138 of 148 people found the following review helpful.
Broad Overview of Cognitive Biases, Shortcuts, and Fallacies
By Book Fanatic
This is a good book. It's easy to read and can be read in small bite-sized chunks or in several long sessions. There are 48 different cognitive biases, shortcuts, and logical fallacies described in the book. They each take about 5 pages or so. Within each section the author does an excellent job of describing each problem. He references several studies for each and is generally very up-to-date on the latest work.
As an introduction or description to the ways we are irrational this book works very well. I consider myself pretty widely read in this area and still I found some new ideas or studies in this work. I would think that someone new to the topic would be utterly fascinated by it. While this book is well written as narrative it also would server as an excellent reference because of the many short chapters.
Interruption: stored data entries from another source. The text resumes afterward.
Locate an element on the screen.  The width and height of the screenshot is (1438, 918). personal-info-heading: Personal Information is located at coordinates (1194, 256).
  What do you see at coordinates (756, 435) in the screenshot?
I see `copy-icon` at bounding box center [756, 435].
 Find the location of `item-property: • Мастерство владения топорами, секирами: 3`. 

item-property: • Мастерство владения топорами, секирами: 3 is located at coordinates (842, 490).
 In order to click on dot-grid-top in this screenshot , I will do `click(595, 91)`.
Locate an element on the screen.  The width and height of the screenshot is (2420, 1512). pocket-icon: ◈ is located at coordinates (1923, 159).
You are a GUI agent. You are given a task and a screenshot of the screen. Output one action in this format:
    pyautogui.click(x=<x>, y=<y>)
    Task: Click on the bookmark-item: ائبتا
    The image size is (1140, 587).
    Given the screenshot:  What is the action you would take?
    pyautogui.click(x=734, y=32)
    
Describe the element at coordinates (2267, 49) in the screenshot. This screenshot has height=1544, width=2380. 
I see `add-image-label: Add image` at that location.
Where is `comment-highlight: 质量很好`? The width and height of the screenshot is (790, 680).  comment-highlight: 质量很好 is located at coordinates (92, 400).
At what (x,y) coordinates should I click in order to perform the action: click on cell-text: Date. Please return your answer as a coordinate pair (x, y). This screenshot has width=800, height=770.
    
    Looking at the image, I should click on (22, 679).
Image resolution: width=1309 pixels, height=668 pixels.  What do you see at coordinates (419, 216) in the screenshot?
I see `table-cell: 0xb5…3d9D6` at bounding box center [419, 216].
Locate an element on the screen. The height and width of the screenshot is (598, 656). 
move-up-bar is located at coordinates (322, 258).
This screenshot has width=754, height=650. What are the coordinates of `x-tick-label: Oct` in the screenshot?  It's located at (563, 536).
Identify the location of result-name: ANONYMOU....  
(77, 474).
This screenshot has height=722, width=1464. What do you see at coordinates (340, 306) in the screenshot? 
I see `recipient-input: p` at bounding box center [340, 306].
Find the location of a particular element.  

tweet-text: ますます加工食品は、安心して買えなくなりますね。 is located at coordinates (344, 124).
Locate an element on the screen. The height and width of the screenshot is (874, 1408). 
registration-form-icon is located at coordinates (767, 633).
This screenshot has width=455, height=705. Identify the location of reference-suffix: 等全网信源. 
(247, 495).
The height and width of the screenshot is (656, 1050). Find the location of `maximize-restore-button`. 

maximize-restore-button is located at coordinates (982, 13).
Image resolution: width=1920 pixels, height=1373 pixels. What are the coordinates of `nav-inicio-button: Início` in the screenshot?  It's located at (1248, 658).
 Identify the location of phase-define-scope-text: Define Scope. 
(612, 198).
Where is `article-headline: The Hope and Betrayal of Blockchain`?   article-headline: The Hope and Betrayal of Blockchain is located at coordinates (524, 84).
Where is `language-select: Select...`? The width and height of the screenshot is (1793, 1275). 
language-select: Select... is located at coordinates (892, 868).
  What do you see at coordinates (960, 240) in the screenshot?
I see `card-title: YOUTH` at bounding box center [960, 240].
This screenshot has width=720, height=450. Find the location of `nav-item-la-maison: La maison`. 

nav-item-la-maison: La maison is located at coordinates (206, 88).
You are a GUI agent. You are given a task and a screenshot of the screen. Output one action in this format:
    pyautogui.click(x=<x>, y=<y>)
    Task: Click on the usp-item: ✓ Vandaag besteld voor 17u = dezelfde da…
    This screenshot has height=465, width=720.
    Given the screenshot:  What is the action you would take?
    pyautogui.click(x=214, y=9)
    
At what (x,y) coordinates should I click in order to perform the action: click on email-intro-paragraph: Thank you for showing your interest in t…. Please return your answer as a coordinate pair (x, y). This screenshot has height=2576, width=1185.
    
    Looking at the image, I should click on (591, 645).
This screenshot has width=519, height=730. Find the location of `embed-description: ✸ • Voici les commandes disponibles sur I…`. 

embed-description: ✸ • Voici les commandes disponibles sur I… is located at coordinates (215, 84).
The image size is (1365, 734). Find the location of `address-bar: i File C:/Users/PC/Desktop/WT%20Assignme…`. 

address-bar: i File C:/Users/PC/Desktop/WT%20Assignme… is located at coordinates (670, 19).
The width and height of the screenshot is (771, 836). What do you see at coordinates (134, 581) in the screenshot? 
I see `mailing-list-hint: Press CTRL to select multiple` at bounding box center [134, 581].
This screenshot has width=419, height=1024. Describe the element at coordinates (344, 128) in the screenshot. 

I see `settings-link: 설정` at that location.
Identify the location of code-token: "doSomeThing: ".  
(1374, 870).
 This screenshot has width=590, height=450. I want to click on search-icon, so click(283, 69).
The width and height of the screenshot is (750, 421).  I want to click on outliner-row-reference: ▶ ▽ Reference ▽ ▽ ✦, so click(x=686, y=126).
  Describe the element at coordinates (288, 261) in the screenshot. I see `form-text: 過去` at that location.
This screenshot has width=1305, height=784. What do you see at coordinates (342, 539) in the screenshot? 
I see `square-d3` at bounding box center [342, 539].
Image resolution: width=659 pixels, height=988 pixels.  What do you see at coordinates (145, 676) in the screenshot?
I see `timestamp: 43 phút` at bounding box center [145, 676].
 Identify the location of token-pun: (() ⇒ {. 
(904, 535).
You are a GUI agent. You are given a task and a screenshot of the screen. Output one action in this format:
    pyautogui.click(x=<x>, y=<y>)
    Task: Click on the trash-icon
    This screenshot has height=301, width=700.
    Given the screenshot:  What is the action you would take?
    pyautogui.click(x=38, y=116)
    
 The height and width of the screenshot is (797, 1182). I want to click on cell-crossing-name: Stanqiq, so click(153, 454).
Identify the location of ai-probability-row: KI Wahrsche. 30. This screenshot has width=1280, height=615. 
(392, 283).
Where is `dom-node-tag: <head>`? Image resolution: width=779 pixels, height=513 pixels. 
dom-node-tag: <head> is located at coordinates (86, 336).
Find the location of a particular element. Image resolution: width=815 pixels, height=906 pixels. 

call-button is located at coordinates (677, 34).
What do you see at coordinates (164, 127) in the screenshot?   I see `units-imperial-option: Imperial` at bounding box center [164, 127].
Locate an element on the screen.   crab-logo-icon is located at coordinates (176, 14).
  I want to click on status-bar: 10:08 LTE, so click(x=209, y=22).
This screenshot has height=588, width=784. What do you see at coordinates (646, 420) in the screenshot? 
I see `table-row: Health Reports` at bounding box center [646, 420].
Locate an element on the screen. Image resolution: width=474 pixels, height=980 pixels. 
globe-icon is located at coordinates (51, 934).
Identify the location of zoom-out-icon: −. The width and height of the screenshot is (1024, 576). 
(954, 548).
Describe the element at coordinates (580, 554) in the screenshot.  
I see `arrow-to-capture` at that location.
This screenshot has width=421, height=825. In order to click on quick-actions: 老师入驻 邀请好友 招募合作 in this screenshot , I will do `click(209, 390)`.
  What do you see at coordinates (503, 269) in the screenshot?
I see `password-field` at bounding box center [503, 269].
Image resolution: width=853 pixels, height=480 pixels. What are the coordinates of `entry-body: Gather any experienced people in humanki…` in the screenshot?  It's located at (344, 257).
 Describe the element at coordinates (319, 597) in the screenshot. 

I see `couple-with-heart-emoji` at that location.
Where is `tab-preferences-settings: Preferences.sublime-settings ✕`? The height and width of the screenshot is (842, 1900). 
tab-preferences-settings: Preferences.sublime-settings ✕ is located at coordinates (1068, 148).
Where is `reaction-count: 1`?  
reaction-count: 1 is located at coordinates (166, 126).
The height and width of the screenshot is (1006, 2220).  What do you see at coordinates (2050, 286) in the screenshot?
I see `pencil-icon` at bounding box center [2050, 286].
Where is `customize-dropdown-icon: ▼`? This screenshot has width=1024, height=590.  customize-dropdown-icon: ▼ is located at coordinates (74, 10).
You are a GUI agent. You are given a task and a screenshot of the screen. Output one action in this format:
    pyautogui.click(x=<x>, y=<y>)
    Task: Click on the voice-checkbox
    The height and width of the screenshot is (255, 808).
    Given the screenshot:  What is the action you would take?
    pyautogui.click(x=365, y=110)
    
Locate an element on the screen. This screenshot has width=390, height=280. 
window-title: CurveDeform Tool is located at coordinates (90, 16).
The only thing that I think would have made the book better would have been to put more effort into highlighting how you can avoid the biases. Certainly being aware of them helps and this book goes a long way toward that goal. The author does make some small suggestions at the very end of many chapters but they seem like an afterthought. But that is my only real criticism.
If you are interested in the ways that we aren't "the rational animal" this book is easily recommended. It is quite well done. For people new to the subject I can very highly recommend it as an introduction to the topic.
82 of 99 people found the following review helpful.
accessible but maybe too much so
By Michael J. Amos
McRaney is attempting to show us all that behind the thin veneer of our civilized brain, lurks an animal brain that is far more whimsical and powerful than we give it credit for, than our logical brain often does little more than make excuses for behavior it can't predict or control. He does so by examining a variety of behaviors from cold reading to brand loyalty to racism. He conducts his examination be compiling peer reviewed articles from psychology and medical literature.
I give McRaney credit for making the material accessible but I can't say the same about making it interesting. It's incredibly, painfully obvious that the book is little more than a collection of blog posts; the short chapters don't quite run two pages while long ones clock in around ten. Additionally, I feel like the concepts he covers are already in the public eye, available for more complete examination and occasional satire. Finally the author does nothing with the information. No tips for catching yourself in a behavior are suggested, it seems he simply acknowledges the behaviors with an indifferent shrug. I could accept this if McRaney was doing some amount of original work or thought but that's not the case.
The way I most often described this book as I read it was "It's not bad, it's not good, but it's not bad."
ADDENDUM: I later read Thinking, Fast and Slowand recommend that as a far superior book on similar material.